The amount of information I am presented with is far less than if I had enabled Verbose for everything instead of just "Microsoft.EntityFrameworkCore".

Remotely controlling the log level with Seq

Seq provides one of the best experiences for dealing with logs generated by Serilog and ASPNET Core / Microsoft.Extensions.Logging.

Serilog provides the ability to dynamically change the log level, and Seq can make use of this feature. Using the Seq admin screens

Seq Dynamic Level Control Unfortunately, at the time of writing, Seq doesn’t yet have the ability to remotely control the verbosity at individual source/context levels.

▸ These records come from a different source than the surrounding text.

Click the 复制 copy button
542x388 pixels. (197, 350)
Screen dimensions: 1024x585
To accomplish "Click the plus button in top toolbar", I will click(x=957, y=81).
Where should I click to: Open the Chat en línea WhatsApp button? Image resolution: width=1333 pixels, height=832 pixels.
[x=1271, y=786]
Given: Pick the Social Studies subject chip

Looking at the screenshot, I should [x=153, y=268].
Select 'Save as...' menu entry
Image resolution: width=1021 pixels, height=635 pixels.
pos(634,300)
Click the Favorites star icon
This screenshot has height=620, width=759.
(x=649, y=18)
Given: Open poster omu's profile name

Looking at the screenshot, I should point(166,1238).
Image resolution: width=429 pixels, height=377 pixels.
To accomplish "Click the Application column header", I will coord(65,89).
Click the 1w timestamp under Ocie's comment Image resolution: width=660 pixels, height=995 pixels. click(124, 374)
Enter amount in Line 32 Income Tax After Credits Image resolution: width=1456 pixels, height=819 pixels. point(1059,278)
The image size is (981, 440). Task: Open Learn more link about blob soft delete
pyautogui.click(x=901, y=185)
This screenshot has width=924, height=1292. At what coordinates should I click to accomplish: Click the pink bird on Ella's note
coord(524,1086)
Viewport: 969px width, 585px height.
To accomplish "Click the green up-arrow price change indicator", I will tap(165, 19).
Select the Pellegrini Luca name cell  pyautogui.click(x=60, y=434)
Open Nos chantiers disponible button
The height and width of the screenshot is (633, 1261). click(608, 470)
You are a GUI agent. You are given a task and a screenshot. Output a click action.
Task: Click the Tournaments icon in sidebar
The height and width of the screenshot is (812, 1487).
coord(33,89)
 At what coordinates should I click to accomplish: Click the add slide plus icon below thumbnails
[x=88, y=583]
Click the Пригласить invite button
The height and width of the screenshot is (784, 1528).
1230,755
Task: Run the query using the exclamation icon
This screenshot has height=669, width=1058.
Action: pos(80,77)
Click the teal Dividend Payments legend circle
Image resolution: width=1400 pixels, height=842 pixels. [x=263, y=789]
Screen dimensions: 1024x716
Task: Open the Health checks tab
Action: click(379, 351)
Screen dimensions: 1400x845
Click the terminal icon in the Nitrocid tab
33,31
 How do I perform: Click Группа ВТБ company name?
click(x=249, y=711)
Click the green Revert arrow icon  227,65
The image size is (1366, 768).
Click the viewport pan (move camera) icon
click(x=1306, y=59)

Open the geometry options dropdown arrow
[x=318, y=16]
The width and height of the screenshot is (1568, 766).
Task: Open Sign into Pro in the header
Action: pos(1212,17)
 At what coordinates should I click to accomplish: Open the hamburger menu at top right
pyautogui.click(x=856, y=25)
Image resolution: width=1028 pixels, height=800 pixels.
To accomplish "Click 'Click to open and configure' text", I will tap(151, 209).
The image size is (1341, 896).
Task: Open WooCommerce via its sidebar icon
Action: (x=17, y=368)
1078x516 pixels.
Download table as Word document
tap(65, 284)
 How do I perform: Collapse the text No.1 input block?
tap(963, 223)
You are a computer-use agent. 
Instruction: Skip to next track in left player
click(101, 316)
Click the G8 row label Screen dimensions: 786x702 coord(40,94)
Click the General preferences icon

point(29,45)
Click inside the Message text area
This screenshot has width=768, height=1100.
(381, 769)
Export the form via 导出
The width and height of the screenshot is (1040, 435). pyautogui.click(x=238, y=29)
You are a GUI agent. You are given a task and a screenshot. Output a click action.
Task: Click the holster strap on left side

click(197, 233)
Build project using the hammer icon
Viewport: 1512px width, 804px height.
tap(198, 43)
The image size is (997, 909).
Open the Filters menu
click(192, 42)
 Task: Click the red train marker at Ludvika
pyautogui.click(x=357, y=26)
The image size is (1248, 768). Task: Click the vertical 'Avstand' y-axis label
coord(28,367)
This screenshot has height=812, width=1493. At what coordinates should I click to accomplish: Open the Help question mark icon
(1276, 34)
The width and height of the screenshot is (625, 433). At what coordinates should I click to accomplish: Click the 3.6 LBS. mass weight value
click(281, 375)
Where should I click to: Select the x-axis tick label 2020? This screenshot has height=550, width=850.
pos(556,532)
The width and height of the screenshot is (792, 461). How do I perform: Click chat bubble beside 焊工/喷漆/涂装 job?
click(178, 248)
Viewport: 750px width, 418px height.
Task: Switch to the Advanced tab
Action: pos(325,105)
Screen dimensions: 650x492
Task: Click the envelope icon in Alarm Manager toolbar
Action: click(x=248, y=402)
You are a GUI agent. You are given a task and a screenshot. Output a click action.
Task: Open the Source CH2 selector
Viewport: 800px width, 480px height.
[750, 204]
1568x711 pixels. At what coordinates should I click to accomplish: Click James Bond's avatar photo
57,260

What we can do now is to use a separate Serilog Logger with a separate Seq API Key for our major log sources. This allows using the existing Seq and Serilog dynamic level control features to control our ASPNET Core logging, without impacting the logs generated by our application explicitly.

For example, during our ASPNET Core Startup, we can do the following:

public void Configure(IApplicationBuilder app, IHostingEnvironment env, ILoggerFactory loggerFactory)
{
    var infrastructureLevelSwitch = new LoggingLevelSwitch(
        SeqConfig.AspNetInfrastructureSeqMinimumLevel);

    loggerFactory.AddSerilog(new LoggerConfiguration()
        .MinimumLevel.ControlledBy(infrastructureLevelSwitch)
        .Enrich.FromLogContext()
        .WriteTo.Seq(
            serverUrl: SeqConfig.AspNetInfrastructureSeqServerUrl,
            apiKey: SeqConfig.AspNetInfrastructureSeqApiKey,
            controlLevelSwitch: infrastructureLevelSwitch)
        .CreateLogger(), dispose: true);

    // ...
}

Notice that we created an entirely new Logger, and did not assign it to the shared static Serilog Log.Logger. All we did was pass it into the the ASPNET Core loggerFactory and the Serilog.Extensions.Logging AddSerilog extension method.

That’s it! Now that you have a separate API Key, you can use Seq to control the log level as usual: image

Some things to keep in mind

  • If you start using MEL for your own application logging you may need to tweak or entirely rethink this strategy.
  • It can take anywhere from seconds to minutes for the log level change in Seq to be propagated out to the Serilog.Sinks.Seq clients, so keep this in mind.
  • You will need to be sure that in the event you need to enable this logging, that you are prepared for the deluge of additional log events. Turning on full (default) ASPNET core and EF logging on a busy production system might give you some different headaches!